◆ **Problems to work on**
A - In the forum thread on global data in functional programming, how often is the wind data currently updated?
B - Please resume the forum thread on global data in functional programming, continuing after its last paragraph.

======== Text block

Global data and functional programming

Is global data ever appropriate in functional programming? I’d be interested in what Scala FP experts think about that. I am not an FP expert, but I do try to apply the basics. Virtually all of my classes are immutable case classes, for example.

I am developing prototype software in Scala for an air traffic control automation concept that I proposed several years ago called Trajectory Specification. I recently had a paper published on it in the AIAA Journal of Air Transportation for anyone who might be interested:

https://arc.aiaa.org/toc/jat/27/2

Although my software is a prototype, I try to apply the same basic standards that would apply to actual operational software in the field. No, I can’t develop operational ATC software by myself, but my goal is to develop software that can be used as a starting point for operational software (i.e., not just a “throw-away” prototype).

In any case, here is the reason for my question. I have come to the conclusion that global data is sometimes appropriate in FP, but I’d like to get feedback to make sure I am not missing something important.

I have two examples of where I think global data is justified in my application: airspace data and wind data.

Airspace data is static data about the airspace, including airspace boundaries, named waypoints, and runway parameters. It seems to me that this data should be conveniently available without the tedious boilerplate of references passed down the stack (which can be several levels deep).

Wind data is slightly more dynamic. It is currently updated once per hour (and possibly at a higher rate in the future), but it seems to me that it too should be available without having to pass it down the stack. Care must be taken when it is updated, but that is not particularly difficult with basic locks.

I realize that immutable case classes cannot contain references to global data, but that should not be a problem. References to global data cannot be included as fields in immutable classes, but they can be accessed in methods of those classes when necessary. For example, if I need to know airspeed, I can pass groundspeed to a method that subtracts the along-track component of wind speed to obtain airspeed.

What do you think?

Hmm. What do you mean by “functional programming” here? I mean that seriously – the term is used both loosely (various forms of “programs that involve higher-order functions”) and strictly (pure FP).

Also, what do you mean by “global data”? Are you thinking about global variables in the old-fashioned programming sense, or simply data outside of function parameters?

My response differs a bit depending on the answers to these – broadly speaking, global variables and pure FP are a flat contradiction – but I’d generally suggest that, if you’re thinking about global variables, don’t. They can be an easy shortcut for small prototypes, but are a recipe for all sorts of nightmares in real code – threading problems, difficulties reasoning about the code, and other problems. They’re just a lose.

================
======== Material supplied

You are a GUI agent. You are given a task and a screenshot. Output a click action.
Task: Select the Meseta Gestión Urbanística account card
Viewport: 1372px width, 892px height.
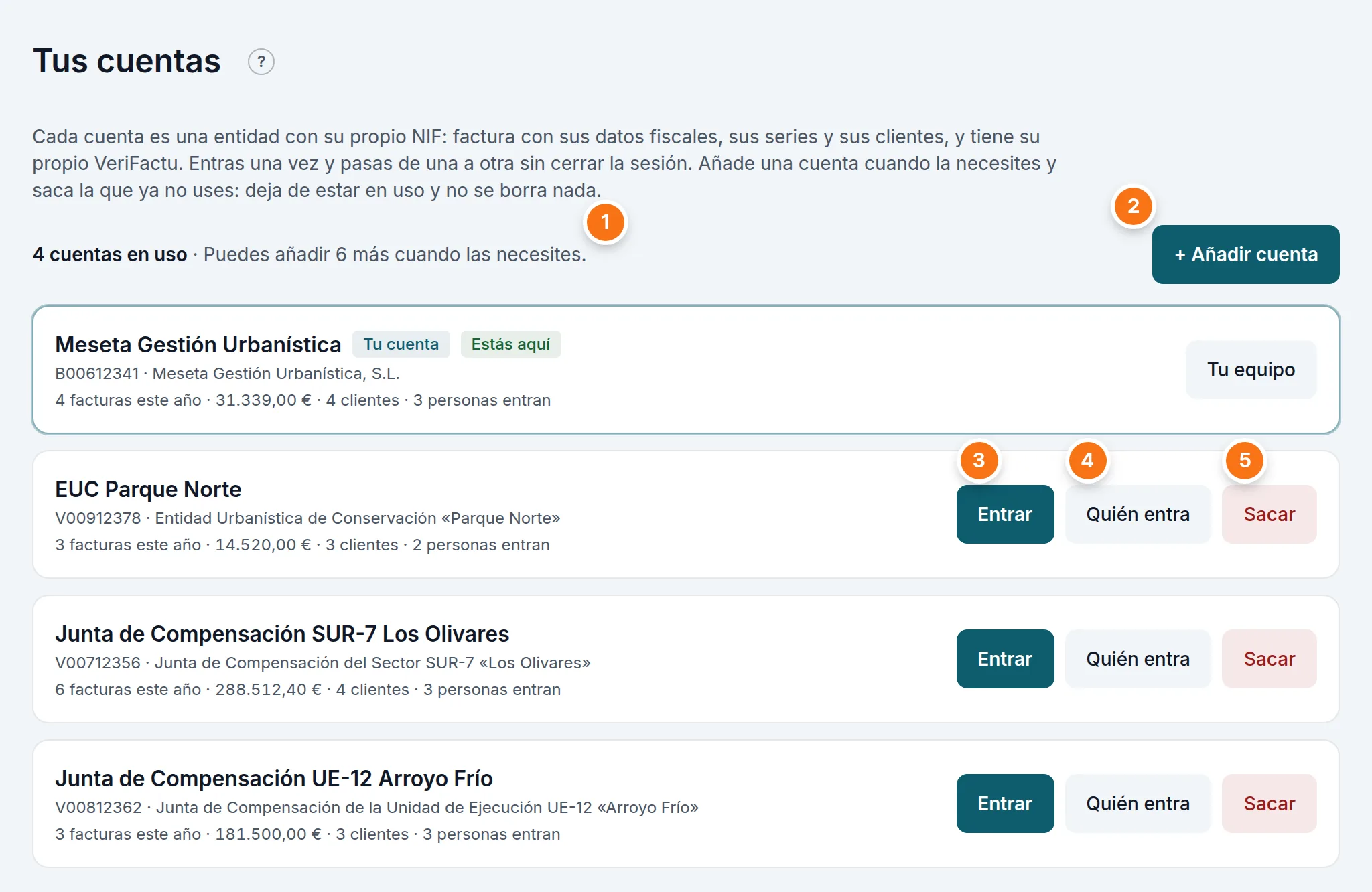click(x=686, y=370)
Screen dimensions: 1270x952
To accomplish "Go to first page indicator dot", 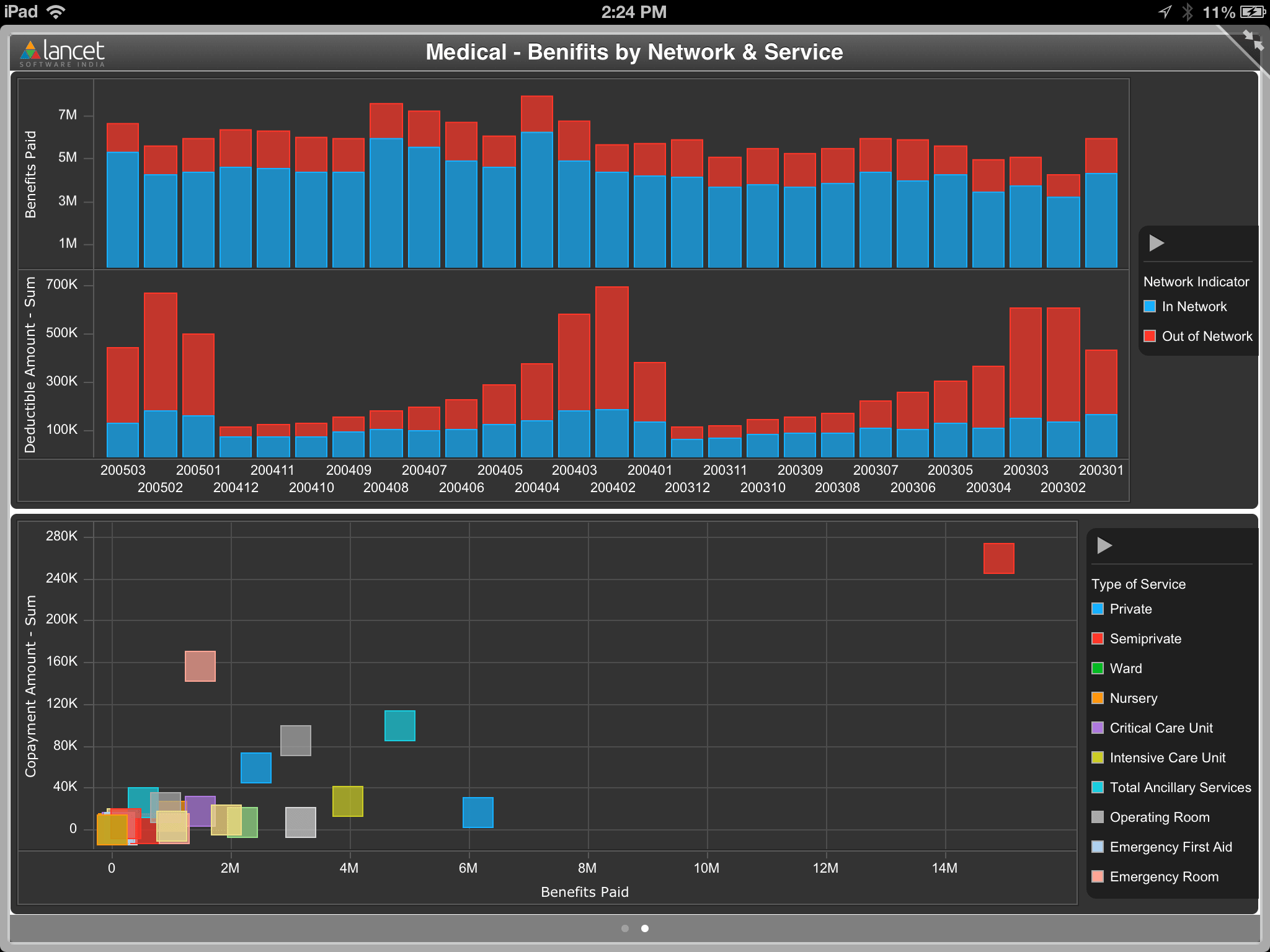I will [x=625, y=928].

================

◆ **Results in order**
A - Once per hour.

B -
(The fact that you are talking so casually about “basic locks” suggests that you’re being a bit too casual about this problem. Locks always look easy in small programs – it’s when you try to scale, and those locks begin to interact in more complex ways, that everything tends to fall apart.)

Instead, I recommend thinking about your “global data” as an external data source – I/O, essentially. That’s much more conventional, and a solved problem with all sorts of programming. There’s no contradiction between that and FP. Basically, treat your airspace data and your wind data as databases conceptually – not necessarily implemented as literal DBs, but treated as such – instead of trying to stick them into old-fashioned global variables. I suspect you’ll have better luck building something that can grow to real code with an approach like that…

2 Likes

Thanks for the reply. Your questions perplex me a bit because I thought they were essentially answered in my post, but let me try to answer them more explicitly.

No, I am not referring to “pure” FP in the Haskell sense. As I suggested in my post, I mean basic FP principles such as immutable case classes, returning values rather than modifying function arguments in place, etc. (And no, I don’t mean using an IO monad, but I do mean keeping IO separate from algorithms as common sense suggests.)

I am NOT asking if global VARIABLES should be used extensively. I really don’t need a lecture on that any more than I need a lecture on the pitfalls of vars. Do you honestly think I would use all immutable classes if I did not understand the risks of global VARIABLES?

My question is akin to the question of where and when vars are appropriate. Pure FP forbids variables, but experienced Scala programmers know when and where they are harmless and appropriate. Variables are never absolutely necessary, but in some cases local variables can actually be used for better and clearer code design. Similarly, global data is never absolutely necessary, but until someone can provide a good reason to believe otherwise, I think it can sometimes be used for better code design.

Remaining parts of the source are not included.